DOTE Classification and SVHC/Candidate List

DOTE Regulatory Update


By far the largest use for tin compounds is in the stabilisation of PVC. Contrary to North America, where tin systems are used for almost all-rigid PVC applications, the main usage in Europe is for rigid, transparent applications where rigorous processing conditions require an outstanding stabilisation.

In addition to maintaining high transparency, tin stabilisers also provide a very good early colour (no yellowing) and very good colour retention (delay of yellowing). Due to their fast and complete mechanism of stabilisation, tin stabilisers are also suitable for use in opaque applications and particularly where light colours are required, or when process requirements are demanding (thick plate extrusion, furniture films). Additionally, tin stabilisers provide a very good processability with high through put and no plate out.

Moreover tin stabilisers are approved for use in food contact applications, potable water applications and some tin stabilisers are approved for use in rigid medical applications.

Examples of applications where tin stabilisers are widely used are: calendered films for pharmaceutical or food packaging, foils such as credit cards, sheets and sidings, extruded pipes and profiles, extruded blown films, injection moulding fittings and other technical articles.

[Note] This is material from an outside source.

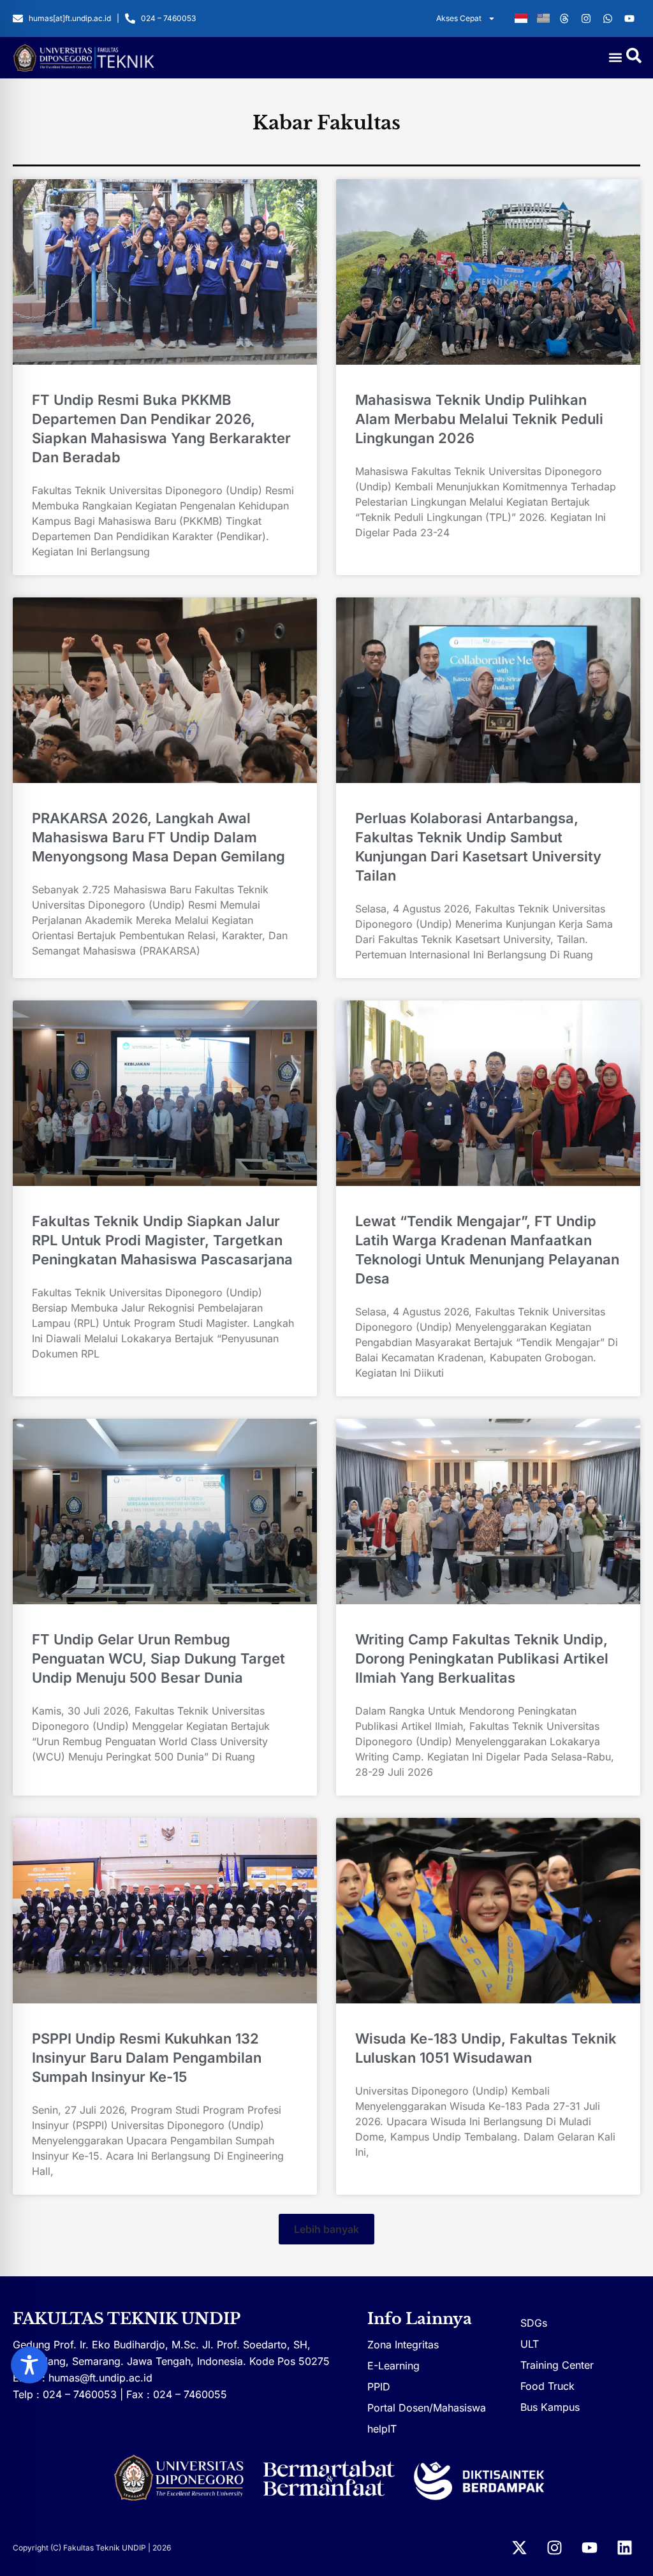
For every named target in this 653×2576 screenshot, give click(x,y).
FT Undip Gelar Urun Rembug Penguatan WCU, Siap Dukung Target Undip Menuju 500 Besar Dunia (158, 1658)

Tin stabilisers can be divided into two main groups, the first containing stabilisers with tin-oxygen bonds and the second stabilisers with tin-sulphur bonds.

The first group is Tin carboxylates, which provide an excellent light- and weathering stability to PVC products and find rising use particularly in outdoor applications. Some examples are transparent panels and translucent double-wall panels for greenhouses. Specific stabilisers within this group – Octyltinmaleates – are approved for food contact, for the production of PVC blown films, like candy wrapping.

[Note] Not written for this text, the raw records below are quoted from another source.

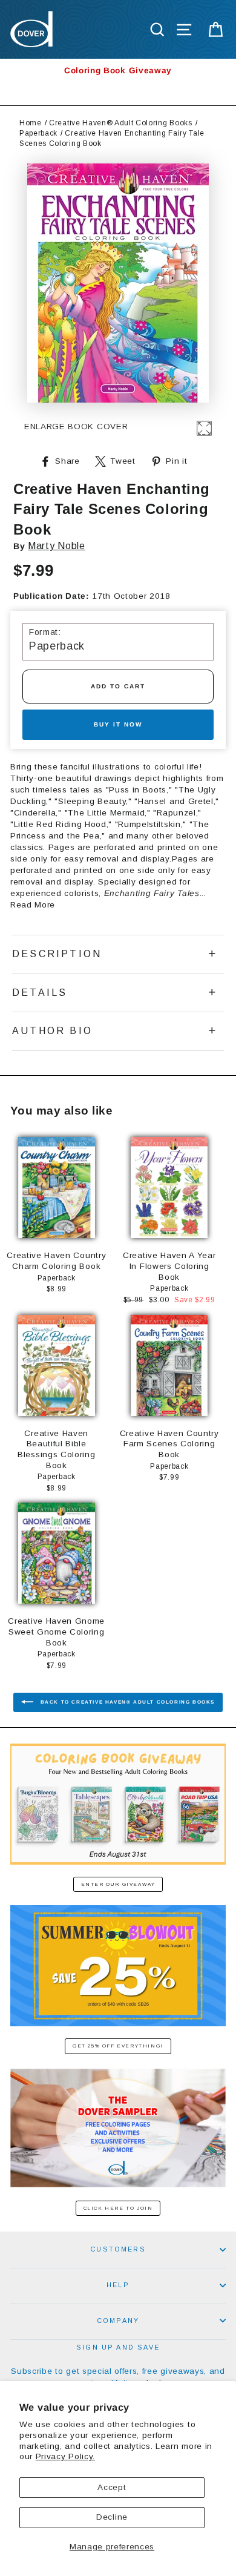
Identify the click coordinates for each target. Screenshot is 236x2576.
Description (57, 954)
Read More (32, 904)
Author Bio (52, 1031)
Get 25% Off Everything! (118, 2046)
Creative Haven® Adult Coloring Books (120, 123)
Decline (112, 2517)
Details (39, 992)
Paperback (38, 133)
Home (30, 123)
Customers (118, 2249)
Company (118, 2320)
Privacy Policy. (65, 2456)
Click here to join (118, 2208)
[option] (118, 70)
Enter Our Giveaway (118, 1884)
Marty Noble (56, 546)
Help (118, 2284)
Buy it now (118, 724)
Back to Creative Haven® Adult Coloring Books (126, 1702)
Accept (111, 2487)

The second group is often described as Tin mercaptides. These stabilisers are highly efficient and allow the production of rigid PVC articles even under high-demanding processing conditions (calendering, extrusion and injection moulding). Tin mercaptides have a typical characteristic strong odour, detectable during processing and in many cases on PVC finished articles. They show moderate light-stability. The most powerful compounds within the mercaptide class are the mercapto-acetate (thioglycolate) ester derivates and these are the most common tin compounds applied today. The Tin mercaptides are usually mixtures of di-alkyl –and mono-alkyl tin-compounds, of which the ratio can be varied to create suitable stabilisers with best performance, mainly dependent upon process technologies and PVC end-use application. The alkyl groups are Octyls, Methyls and Butyls.

Health and environmental concerns and restrictions on specific organotins used in anti-fouling paints (TBT) generated some questions about the future of organotin compounds. Risk assessments on various organotin compounds including stabilisers have been conducted between 2002 and 2007. The final decisions resulting from these risk assessments led to some restrictions on specific applications, and clarified that there is still a future for organotin stabilisers. Most organotin stabilisers have already been successfully REACH registered.